然而令人遺憾的是,他總會以各種理由推脫,相冊里居然一張自己的照片也沒有,唯一的信息只有手機中留下的阿拉伯數字QQ號碼。他每晚定時憑空出現,又莫名消失在不知名的地方,不知從哪里來,到哪里去。
難道這是我眼睛中產生的幻覺,精神上分裂出的另一個我,夜深人靜時悄然喃喃自語。
這種念頭一開始還是小小的火苗,隨著時間的推移慢慢匯集成巨大的火焰,到了第六天發展到極致。
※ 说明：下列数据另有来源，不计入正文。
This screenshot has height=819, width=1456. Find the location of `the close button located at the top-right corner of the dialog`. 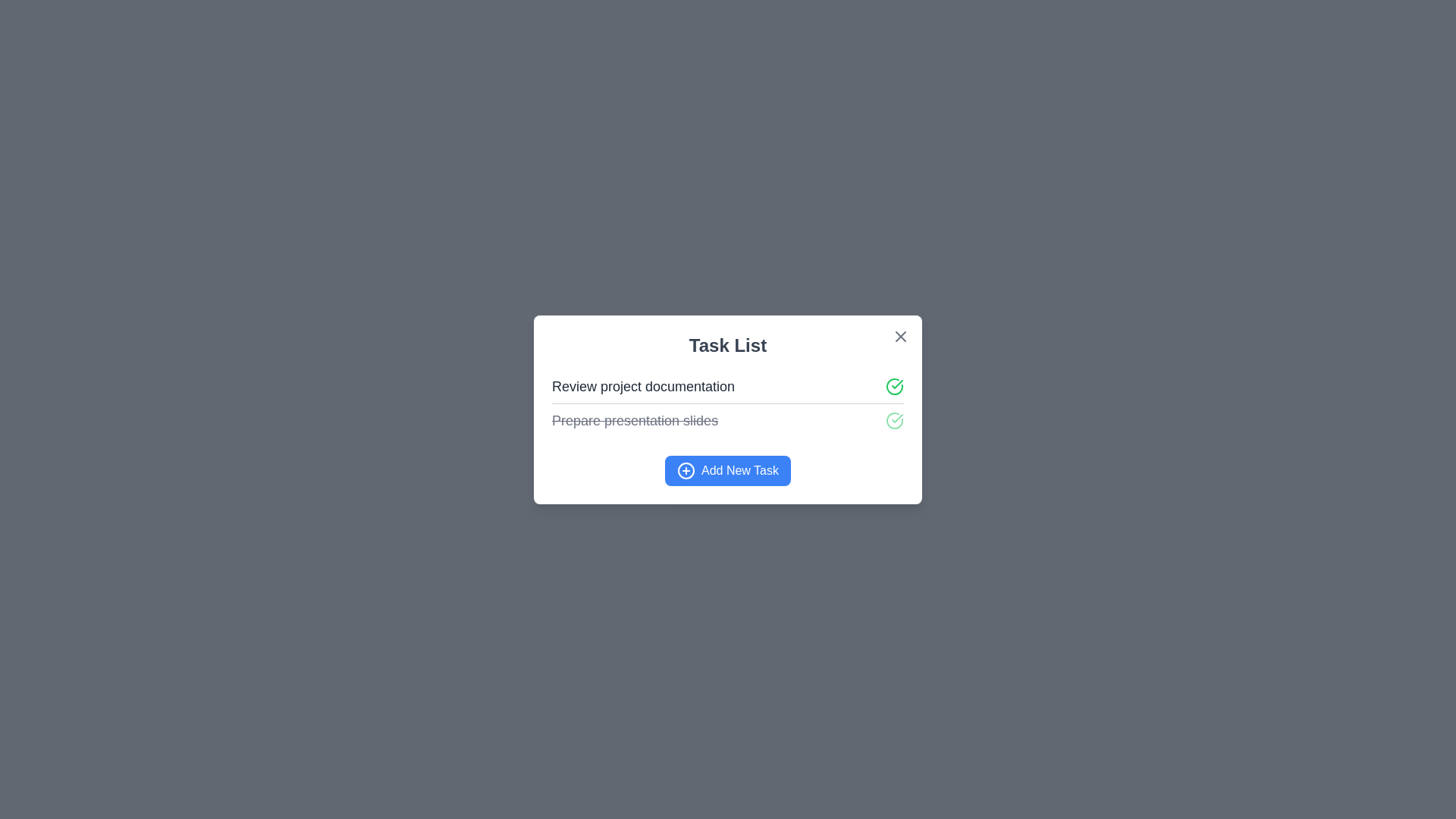

the close button located at the top-right corner of the dialog is located at coordinates (901, 335).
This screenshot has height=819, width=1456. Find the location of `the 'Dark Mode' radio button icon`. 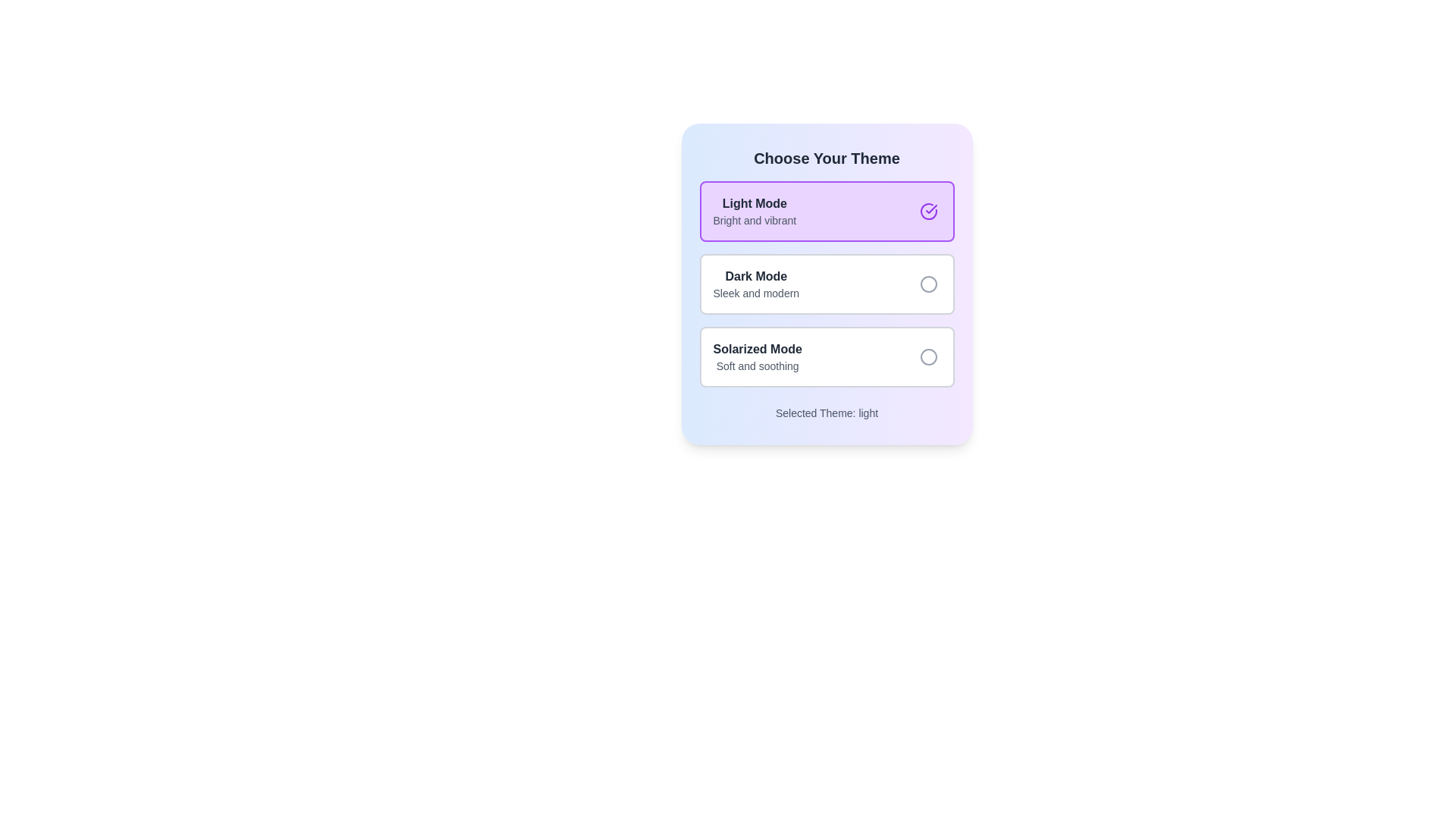

the 'Dark Mode' radio button icon is located at coordinates (927, 284).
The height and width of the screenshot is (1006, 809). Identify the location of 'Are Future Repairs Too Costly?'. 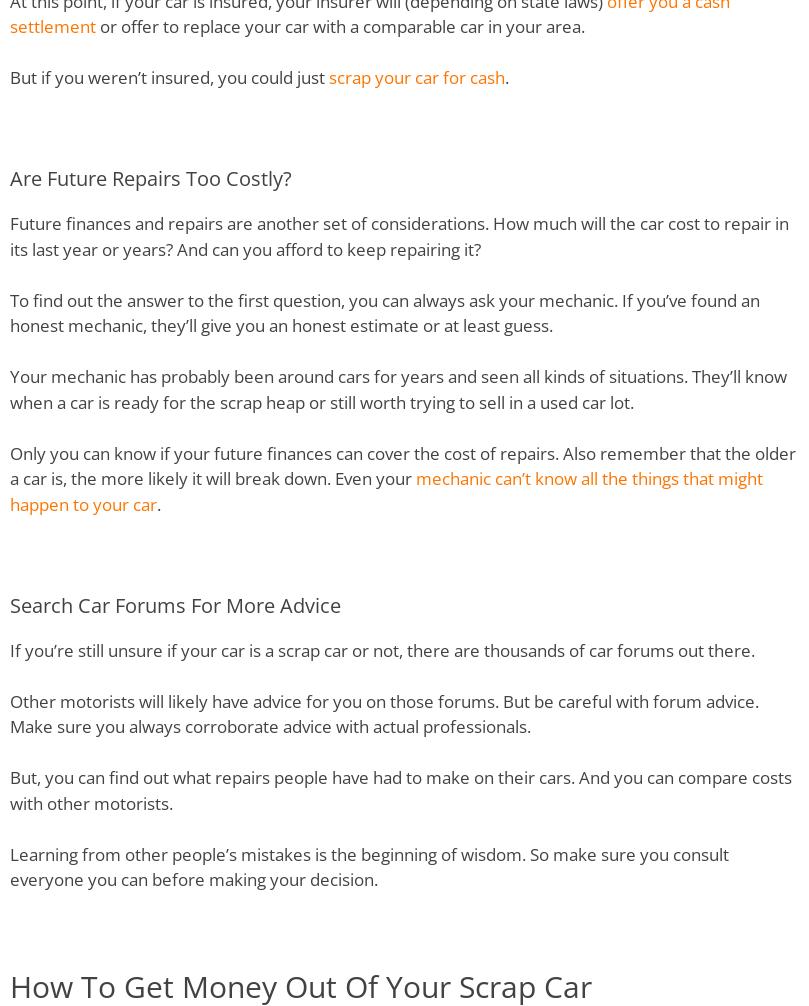
(150, 178).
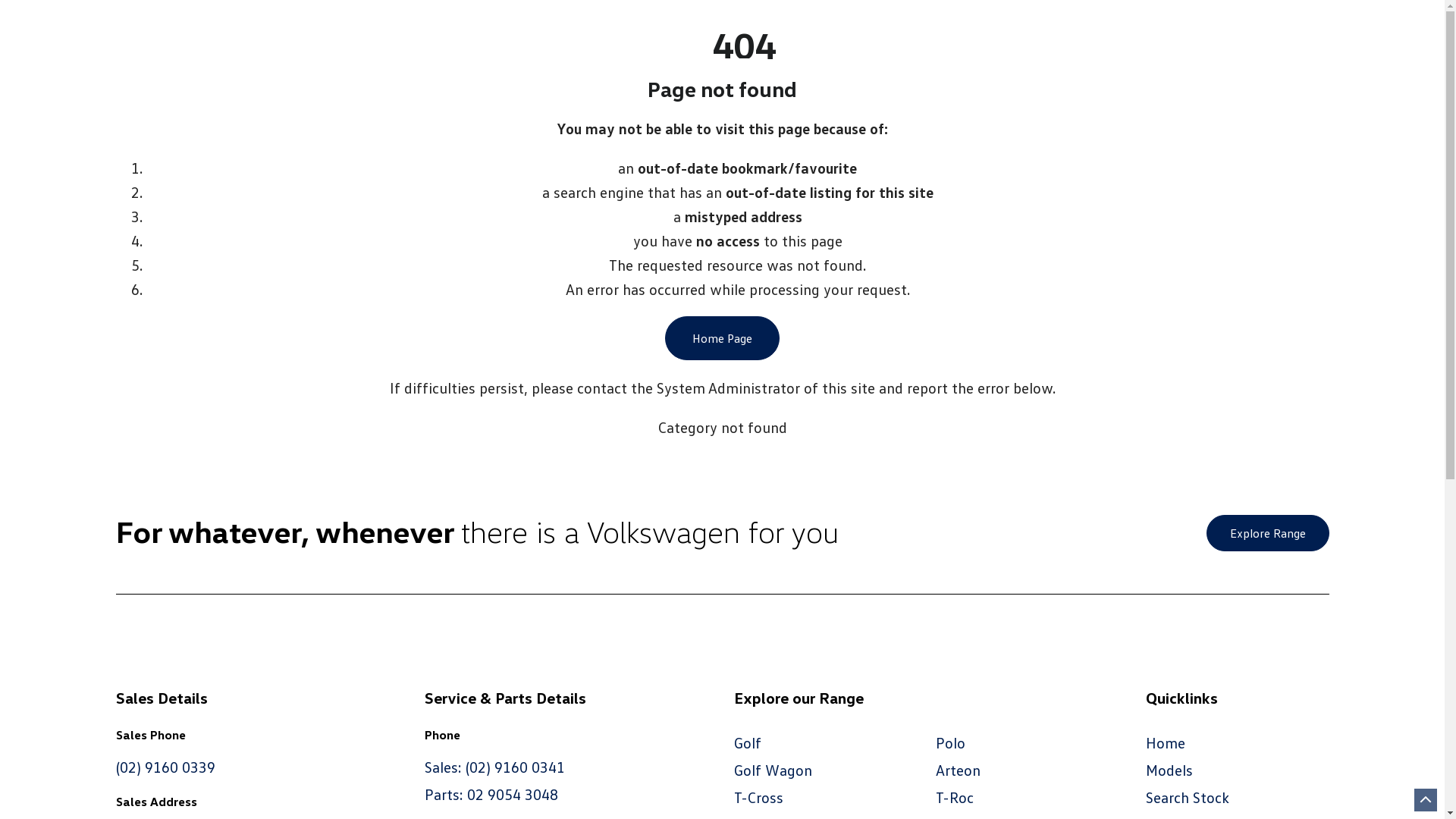 The image size is (1456, 819). I want to click on 'Polo', so click(949, 742).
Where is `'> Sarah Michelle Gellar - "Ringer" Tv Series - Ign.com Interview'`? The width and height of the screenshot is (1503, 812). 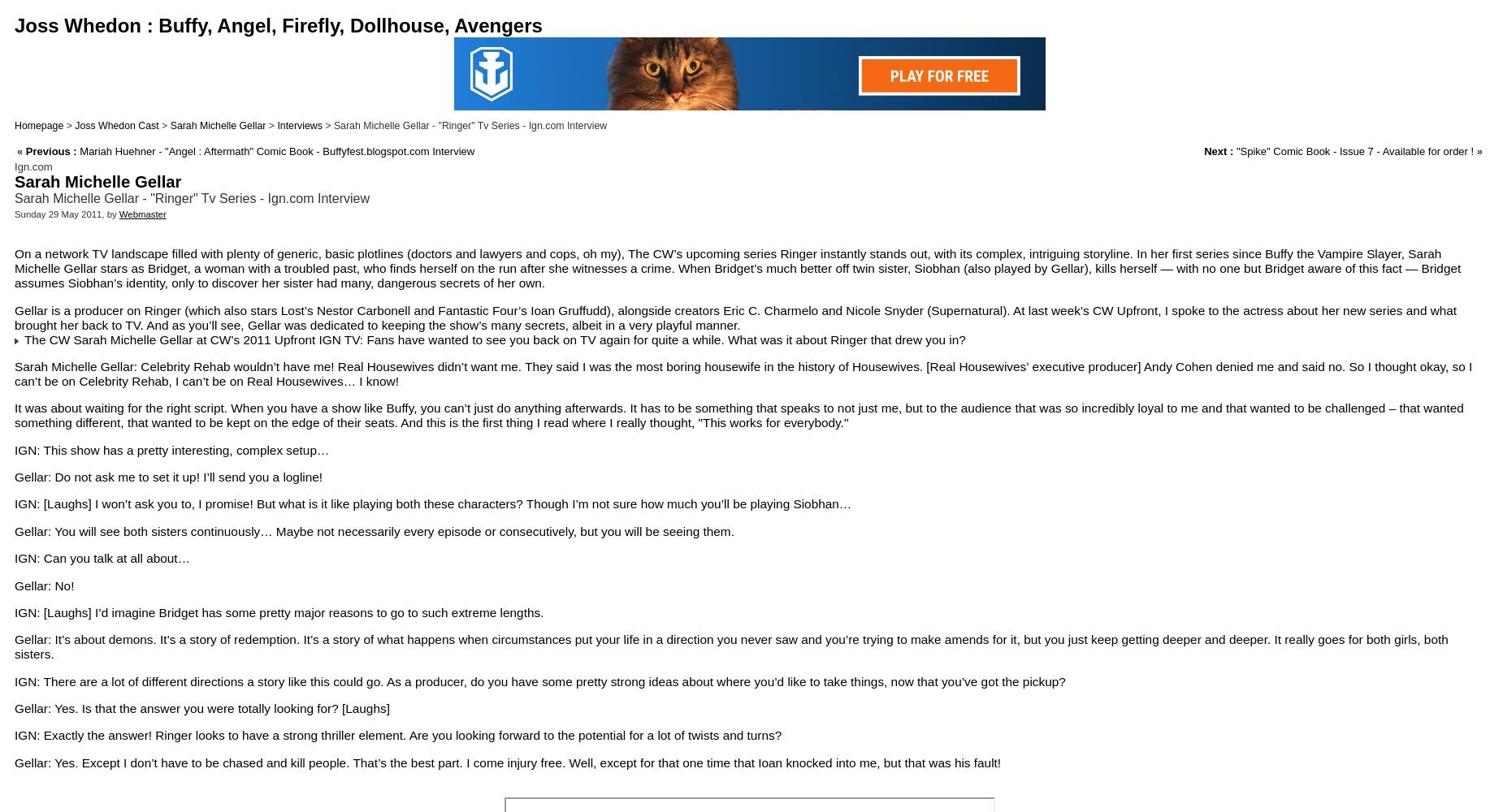
'> Sarah Michelle Gellar - "Ringer" Tv Series - Ign.com Interview' is located at coordinates (321, 126).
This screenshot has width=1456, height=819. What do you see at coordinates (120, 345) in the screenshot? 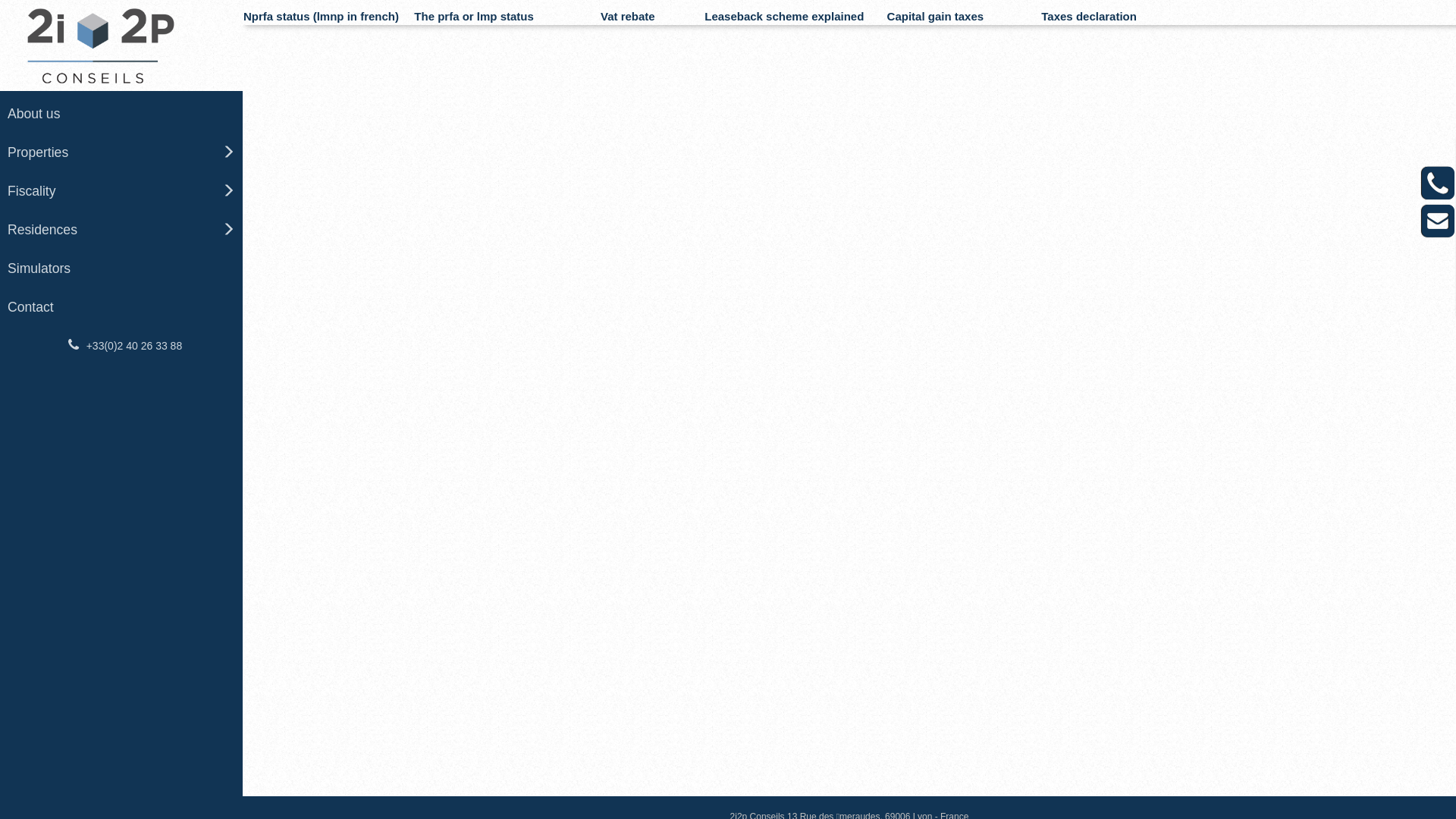
I see `'+33(0)2 40 26 33 88'` at bounding box center [120, 345].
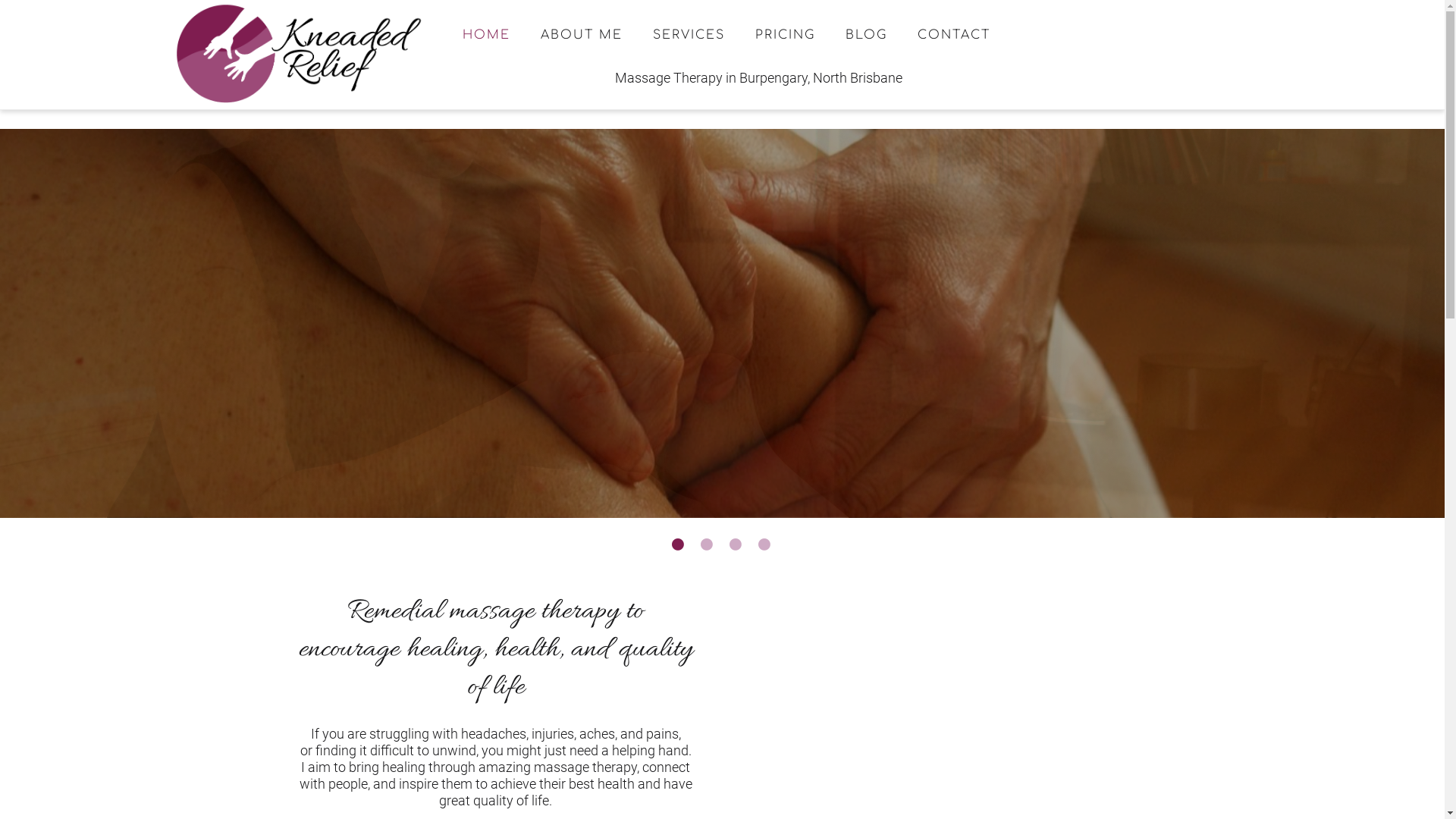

那日我與他通話完畢后躺在床上輾轉難眠,吾名、吾名難道不是沒有名字嗎?我突然意識到,于是打開燈,希望借此消除心中的驚駭,可是望著窗外黑洞洞的天空,房間內一切變得既熟悉又陌生,它們似乎存在于另一個世界,將我包圍,無法擺脫。我在驚懼與疲憊中睡去,然而一個可怕的噩夢壓上心頭,依稀感覺有人穿著白色的衣服坐在床邊微笑,卻看不見他的臉。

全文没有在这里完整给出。